Lemma 26.9 A topological space \(X\) is compact if and only if every collection \(\mathcal{F}\) of closed sets in \(X\) with the finite intersection property has a nonempty intersection.

Proof: This lemma will be proved by using reduction to absurdity.

  1. Prove in the forward direction

    Let \(X\) be a compact space. For any of its opening covering \(\{U_i\}_{i \in I}\), there exists an finite sub-covering \(\{U_{i_k}\}_{k=1}^n\), from which we have
    \[
    \bigcap_{i \in I} U_i^c = \varPhi
    \]

    and

    \[
    \bigcap_{k=1}^n U_{i_k}^c = \varPhi,
    \]

    where each \(U_i^c\) is a closed set in \(X\). From this we learns that if a topological space \(X\) is compact, for any collection of closed sets in \(X\) having an empty intersection, it must have a finite sub-collection, which also has an empty intersection.

    Then, assume that there exists a collection \(\mathcal{F}\) of closed sets with their intersection being empty. \(\mathcal{F}\) must have a finite sub-collection which also has an empty intersection. However, this contradicts the fact that \(\mathcal{F}\) should have the FIP. Therefore, every collection \(\mathcal{F}\) of closed sets must has a nonempty intersection.

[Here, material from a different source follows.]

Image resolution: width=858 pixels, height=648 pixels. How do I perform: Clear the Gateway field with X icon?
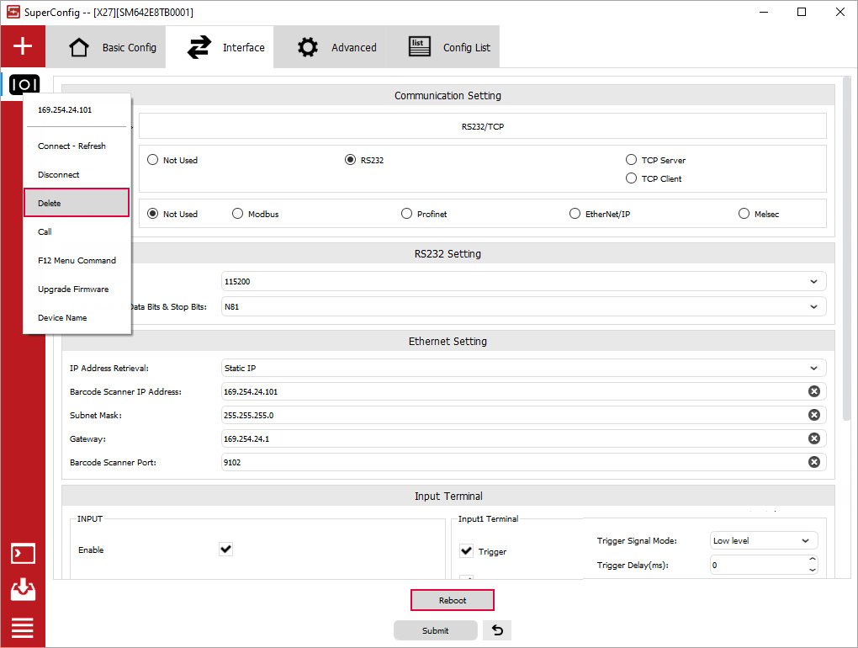pos(813,438)
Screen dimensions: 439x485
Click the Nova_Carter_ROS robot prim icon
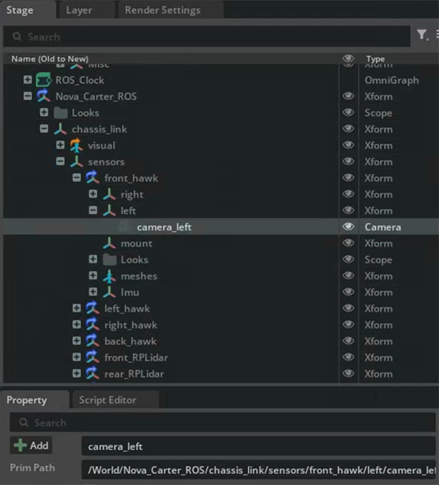pyautogui.click(x=44, y=97)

  2. Prove in the inverse direction

    Assume \(X\) is not compact, then there exists an open covering \(\{U_i\}_{i \in I}\) of \(X\), which has no finite sub-covering. From this, we have
    \[
    \bigcap_{i \in I} U_i^c = \varPhi
    \]
    and for any of its finite sub-collections \(\{U_{i_k}\}_{k = 1}^n\),
    \[
    \bigcap_{k = 1}^n U_{i_k}^c \neq \varPhi.
    \]
    Therefore, the collection of closed sets \(\{U_i^c\}_{i \in I}\) has the FIP. According to the given condition, the intersection of all \(U_i^c\) should be nonempty, which contradicts the conclusion derived from the assumption.

Summarizing the above two steps, Lemma 26.9 is proved.

Construction of the maximal collection \(\mathcal{D}\)

Lemma 37.1 Let \(X\) be a set and \(\mathcal{A}\) be a collection of subsets of \(X\) having the finite intersection property. Then there exists a collection \(\mathcal{D}\) of subsets of \(X\) such that \(\mathcal{A} \subset \mathcal{D}\) and \(\mathcal{D}\) has the finite intersection property. In addition, there is no larger collection, which also has the finite intersection property, containing \(\mathcal{D}\).

Proof: Let \(\mathbb{A}\) be a superset, each element of which has the FIP and contains the collection \(\mathcal{A}\). Assign this superset \(\mathbb{A}\) with a strict partial order based on the proper set inclusion relation \(\subsetneq\). Then let \(\mathbb{B}\) be a subset of \(\mathbb{A}\), which itself is also a superset, such that \(\mathbb{B}\) is simply ordered by \(\subsetneq\).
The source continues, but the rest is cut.